Потом налил себе рюмку, махнул рукой:
— Да ладно, пей!
Чуть попозже сослуживцы отвели командира к жене, а мы с Директором, не покладая ног, забились в огненном "Чардаше".
Чем дальше мы забирались в глубь Германии, тем теплее и радушнее был прием. Почти каждый послеконцертный ужин превращался в настоящий банкет. Конечно, приезд группы вносил свежую струю в скучноватую все-таки повседневность военных городков, и все получали обоюдное удовольствие от вечернего общения.
Причем на каждом банкете обязательно задавался вопрос: "А где вы вчера выступали? Ах, у саперов! Ну и как вас принимали-кормили?"
Мы сначала-то благодарили и говорили, что очень все было хорошо, но, видя искреннее разочарование добрых офицеров, стали отвечать так: "Ну, вчера, честно говоря, было так себе, зато сегодня просто потрясающе".
И чем меньше мы восторгались предыдущей частью, тем большее удовольствие читалось на открытых и мужественых лицах наших теперешних хозяев.
Роль гостя вообще довольно трудна, а особенно у военных — попробуй-ка объясни, что ты с ног падаешь от усталости и мечтаешь только до койки добраться, и это людям, которые аж неделю готовились к встрече. Поначалу мы стойко выдерживали тосты, не отличавшиеся разнообразием ("За "Машину времени", на которой мы все росли"), но после того, как однажды поднялся уже крепко поддавший седой пятидесятилетний
В последующие вечера первым вставал Андрей, коротко упоминавший о том, что все присутствующие родились и, видимо, умрут под "Машину времени", затем благодарил хозяев, которые угощали нас значительно лучше, чем в предыдущем месте. Этим он совершенно выбивал почву из-под последующих тостов. Пить обычно бывало уже не за что, и мы скромно ужинали и валились спать.
Конечно, каждый офицер гордился и хвалил именно то подразделение, где он сейчас служит. Нам везде показывали всякие достопримечательности. В летном полку показали дом, где до и во время войны жил Геринг. Из подвала этого дома, оказывается, шел подземный ход аж до Берлина (то есть километров двести). На следующий день в танковой дивизии словоохотливый лейтенант, указывая на небольшое аккуратное озерцо, поведал, что через сложнейшую инженерную систему подземных озер фашистская подводная лодка, не всплывая на поверхность, могла дойти прямо до рейхстага.

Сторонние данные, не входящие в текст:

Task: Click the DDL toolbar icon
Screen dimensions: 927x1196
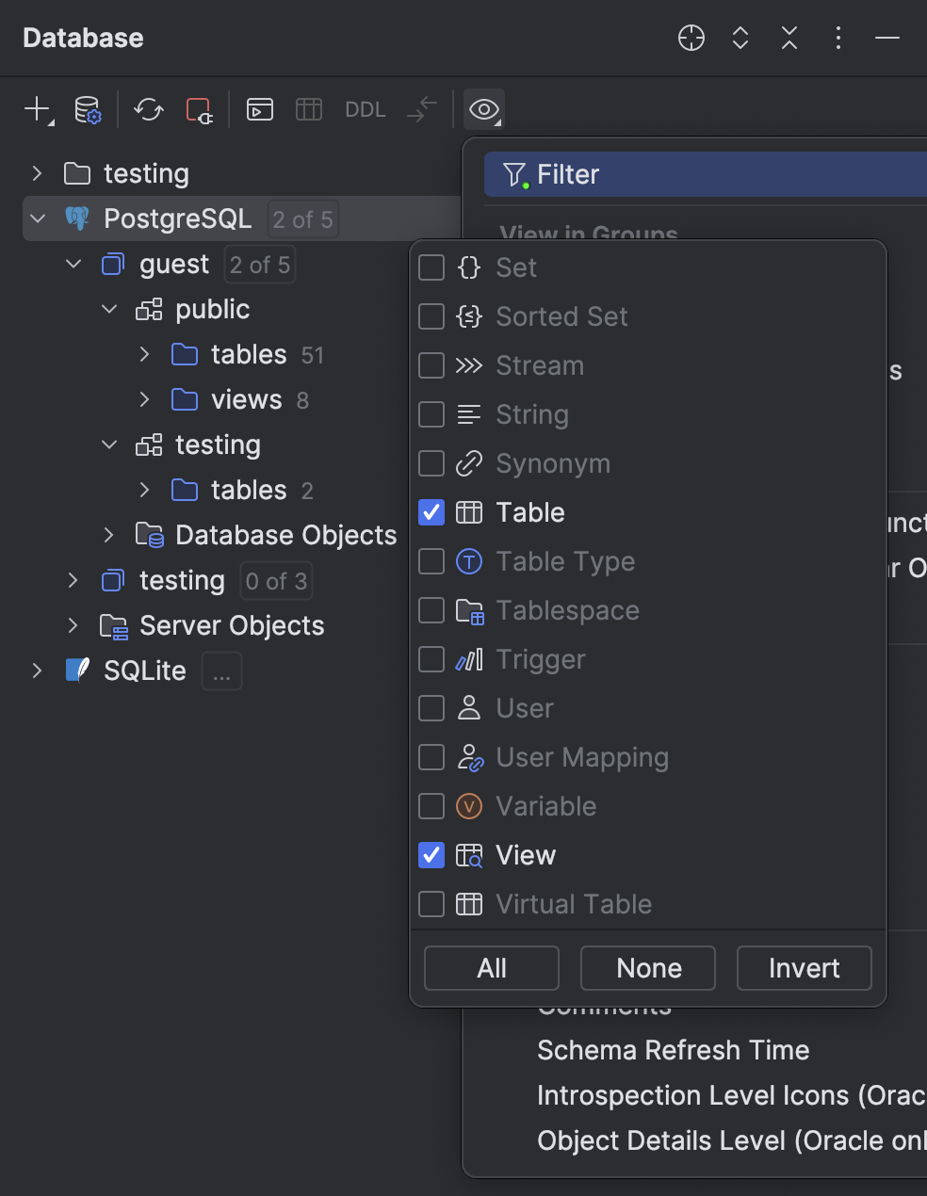Action: coord(365,109)
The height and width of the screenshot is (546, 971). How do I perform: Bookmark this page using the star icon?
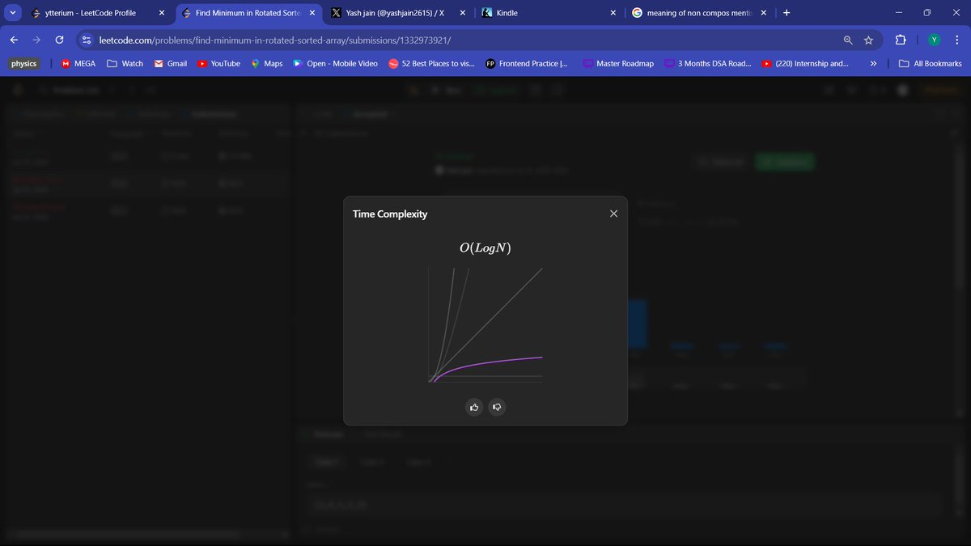pyautogui.click(x=868, y=39)
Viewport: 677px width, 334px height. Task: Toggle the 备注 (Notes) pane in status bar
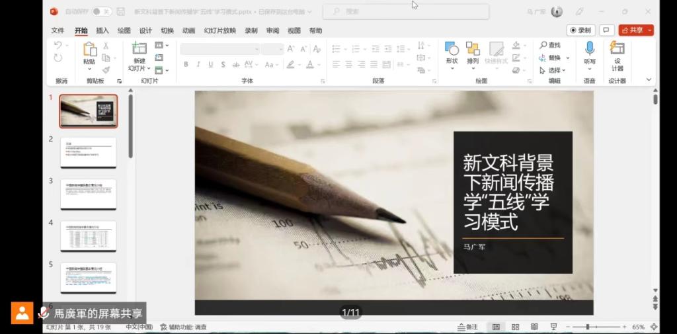click(x=467, y=327)
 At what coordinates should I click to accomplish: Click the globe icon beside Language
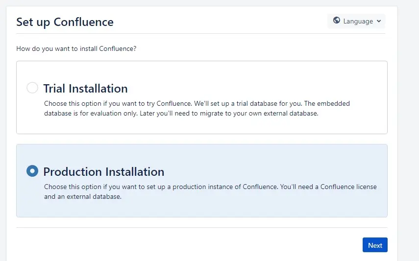pyautogui.click(x=337, y=21)
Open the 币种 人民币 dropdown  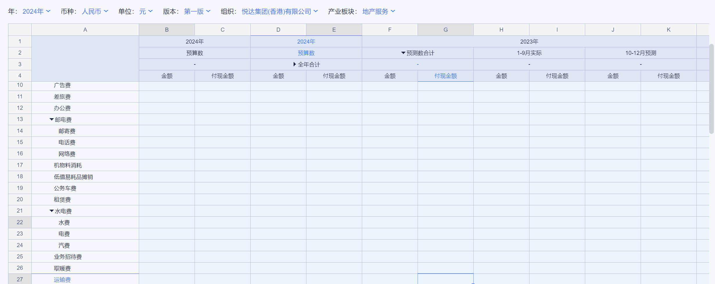tap(95, 11)
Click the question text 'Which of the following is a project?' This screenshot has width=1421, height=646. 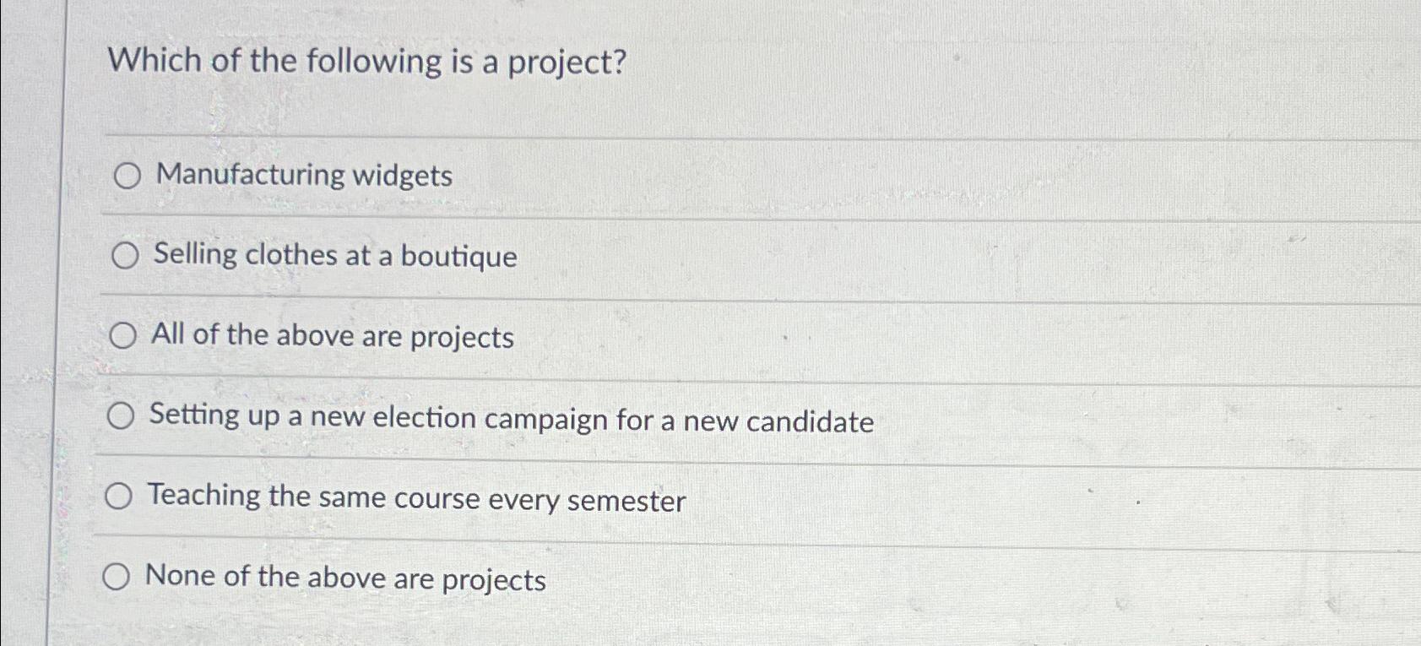click(x=367, y=62)
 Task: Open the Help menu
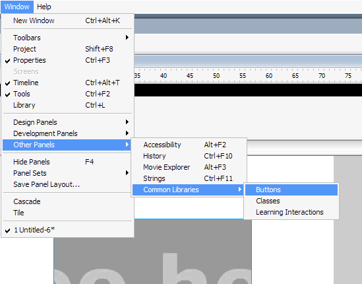pyautogui.click(x=44, y=7)
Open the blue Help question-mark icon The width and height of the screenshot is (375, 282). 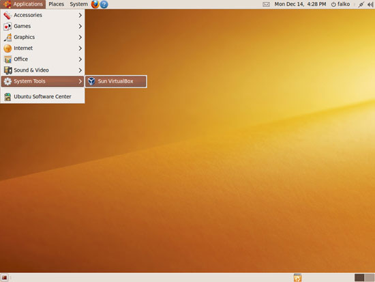(x=104, y=4)
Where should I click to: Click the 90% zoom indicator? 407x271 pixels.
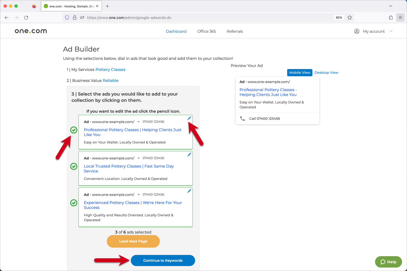339,17
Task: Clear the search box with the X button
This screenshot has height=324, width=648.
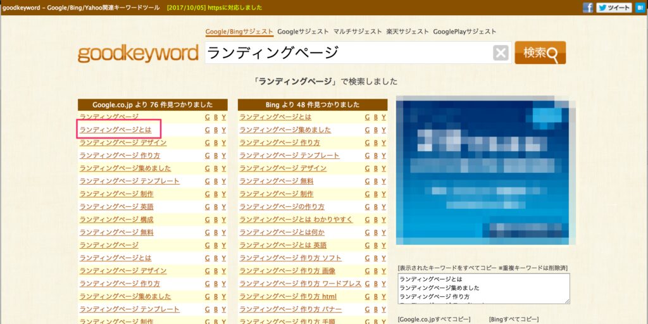Action: click(x=501, y=53)
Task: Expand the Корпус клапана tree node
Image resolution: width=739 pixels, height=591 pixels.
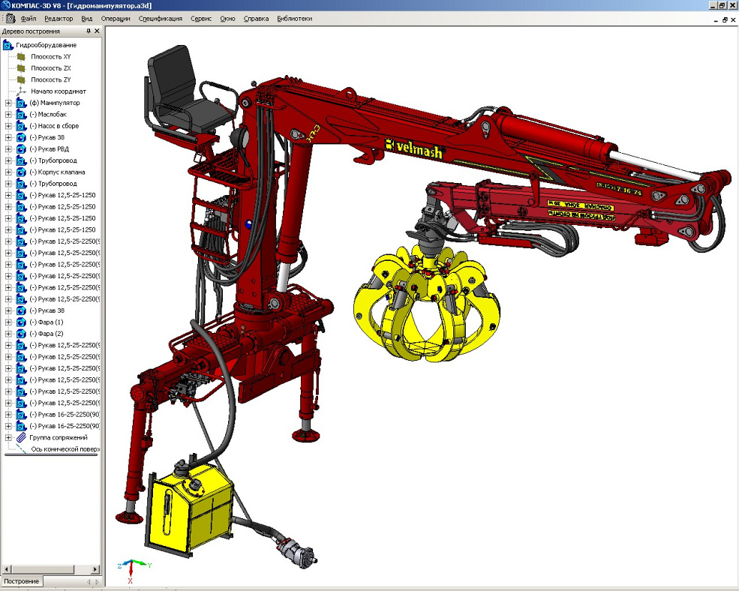Action: (8, 173)
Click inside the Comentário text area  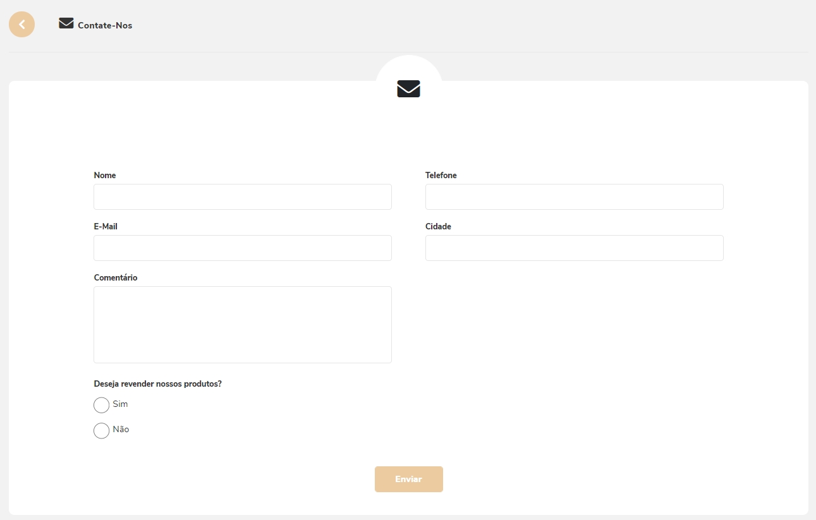(243, 324)
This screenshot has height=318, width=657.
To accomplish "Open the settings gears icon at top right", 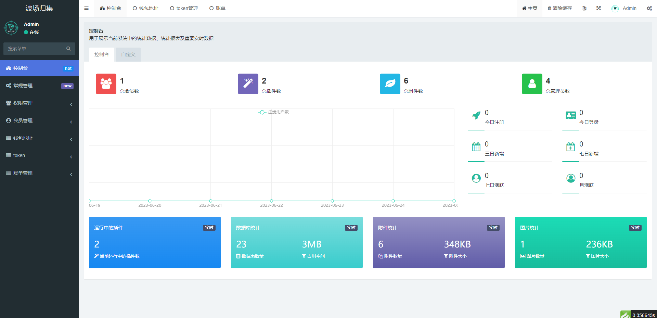I will pos(649,8).
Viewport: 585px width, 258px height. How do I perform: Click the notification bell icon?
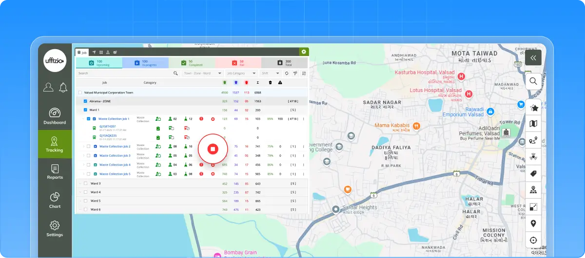[x=63, y=87]
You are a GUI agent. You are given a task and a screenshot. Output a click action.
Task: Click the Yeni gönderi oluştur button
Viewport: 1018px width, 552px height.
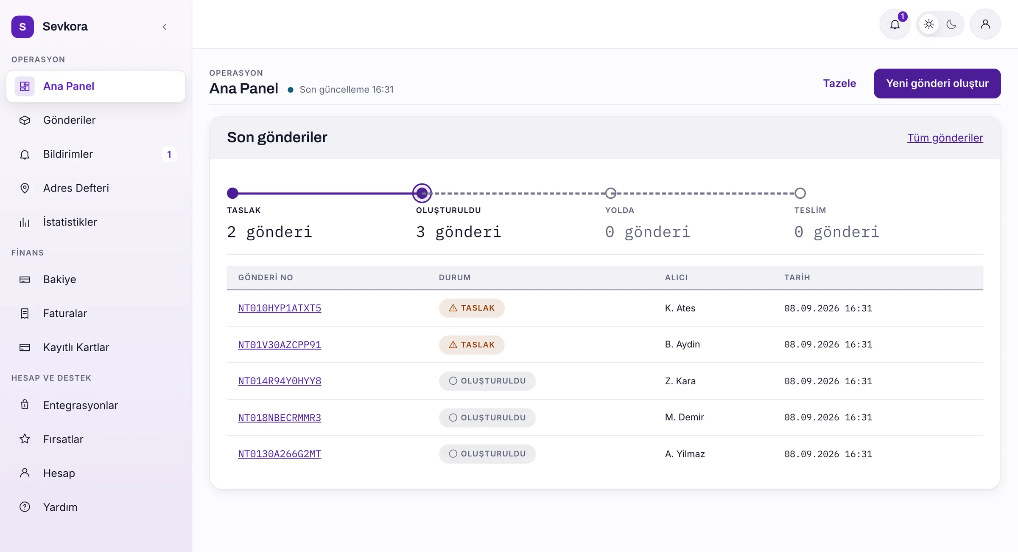(937, 83)
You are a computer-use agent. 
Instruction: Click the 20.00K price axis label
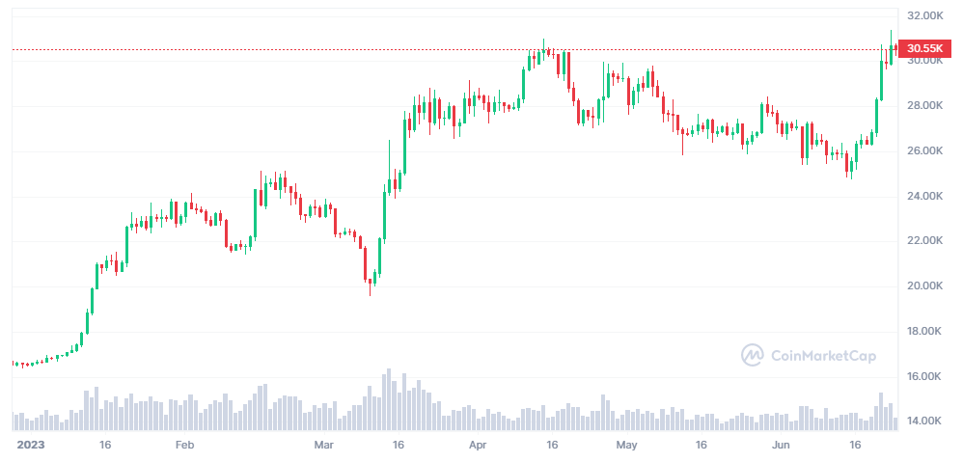pos(924,285)
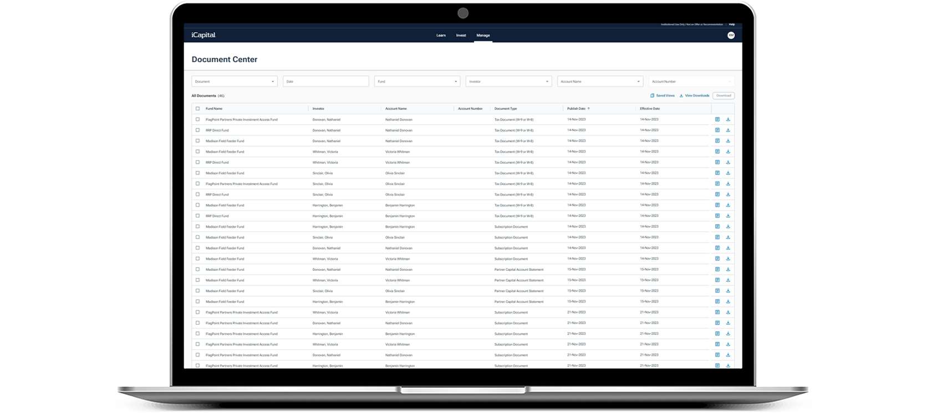Image resolution: width=926 pixels, height=414 pixels.
Task: Click the Publish Date sort arrow
Action: pos(589,109)
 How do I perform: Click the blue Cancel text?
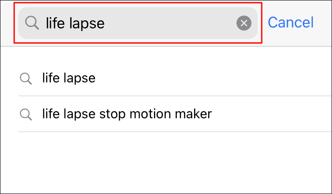coord(290,22)
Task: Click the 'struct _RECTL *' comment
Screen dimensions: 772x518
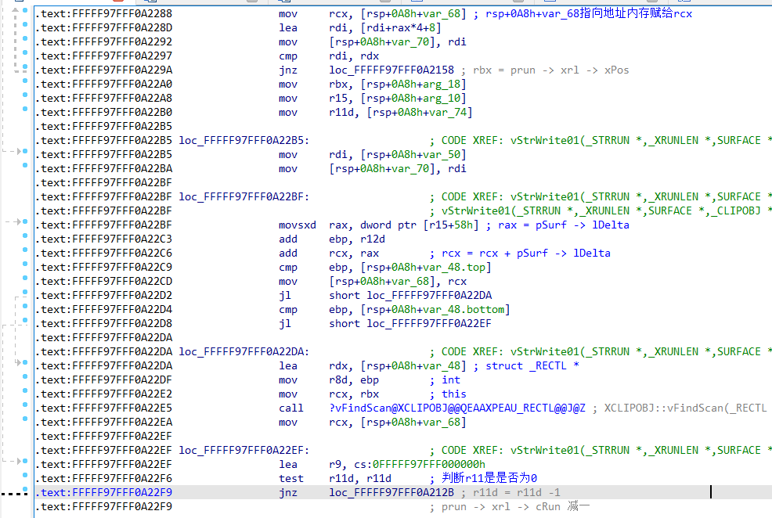Action: pos(532,365)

У ракетчиков показывали дыру в земле, откуда начиналось подземное шоссе с четырехрядным движением до Берлина, а от саперов до Берлина можно было доехать подземным поездом.
В любой части можно было смело обратиться к первому встречному с вопросом, как раньше можно было скрытно добраться до Берлина, и тебя тут же вели показывать.
Я только диву давался хитрости и изобретательности фашистских инженеров. И ведь все это было построено для того, чтобы немецкая верхушка могла в последний момент свалить из осажденного города — кто на поезде, кто на четырех машинах в ряд, а кто и на подводной лодке.
Вот только как это они не предусмотрели (наверное, Штирлиц поработал): ведь выходы-то из всех этих подземно-подводных туннелей оказались прямо посередине различных советских воинских частей.
Наконец наступило 3 октября — день воссоединения. Уже с утра за пределами военного городка раздавались выстрелы петард и слышалась музыка духовых оркестров.
Караулы в наших частях были удвоены, а выход в город категорически запрещен: боялись провокаций.
Нам тоже не рекомендовалось шляться среди немцев, занятых воссоединением. Но как упустить такое событие?
Поближе к вечеру, изнуренные своей непричастности к этому празднику жизни, мы втроем решили все-таки прогуляться. Двое молодых офицеров, Володя и Слава, взялись нас сопровождать.
Собирались очень ответственно, как разведчики на задание. Скрупулезно проверялась одежда и обувь — не выдала бы наше советское происхождение. Слава и Володя, одетые, естественно, в гражданское, профессионально порекомендовали сдать Директору ордена и документы, что и было сделано.
Теперь наша группа имела совершенно заграничный вид, правда, некоторое опасение вызывали одинаковые короткие прически офицеров, но Слава сказал, что это не страшно, т. к. и в Германии тоже дураков полно.